====== THE INPUT ======

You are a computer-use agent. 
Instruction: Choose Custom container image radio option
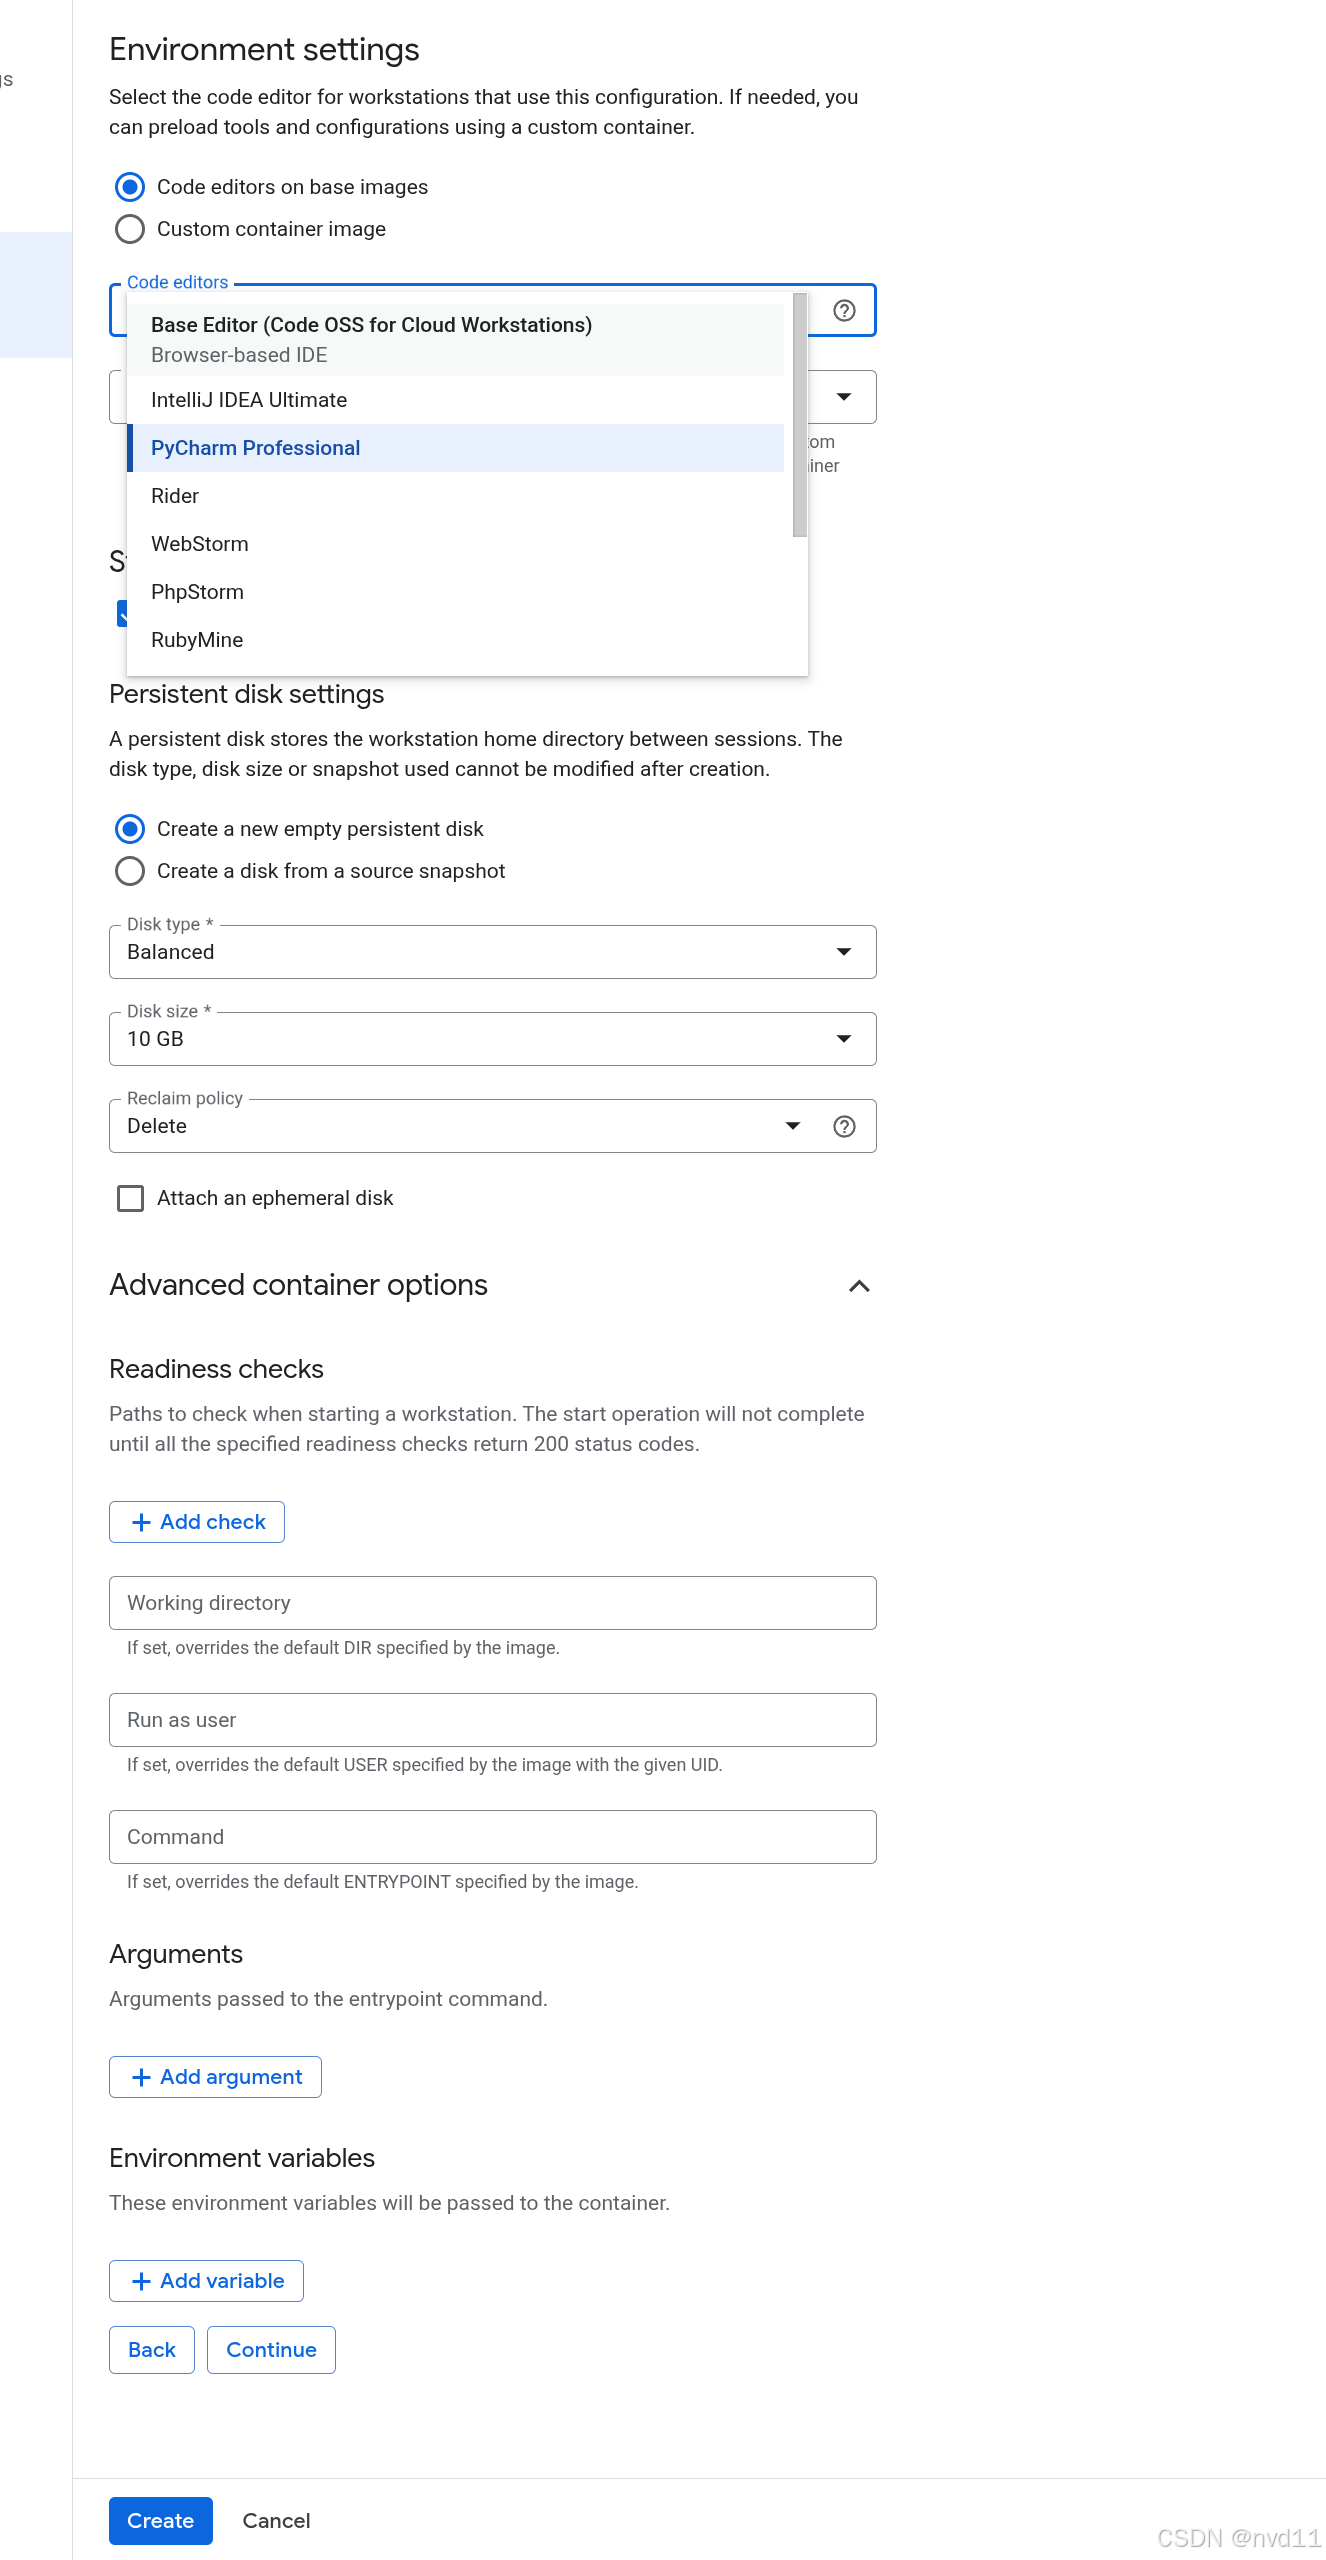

======
====== THE INPUT ======

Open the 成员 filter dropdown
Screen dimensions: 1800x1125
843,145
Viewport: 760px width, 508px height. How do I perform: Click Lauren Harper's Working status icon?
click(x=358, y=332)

======

## [INSTRUCTIONS FOR THE TASK]
All lines in the data above from the one with "You are a computer-use agent." through the one with "Instruction: Choose Custom" must be repeated exactly, and no others.

## [OUTPUT FOR THIS TASK]
You are a computer-use agent. 
Instruction: Choose Custom container image radio option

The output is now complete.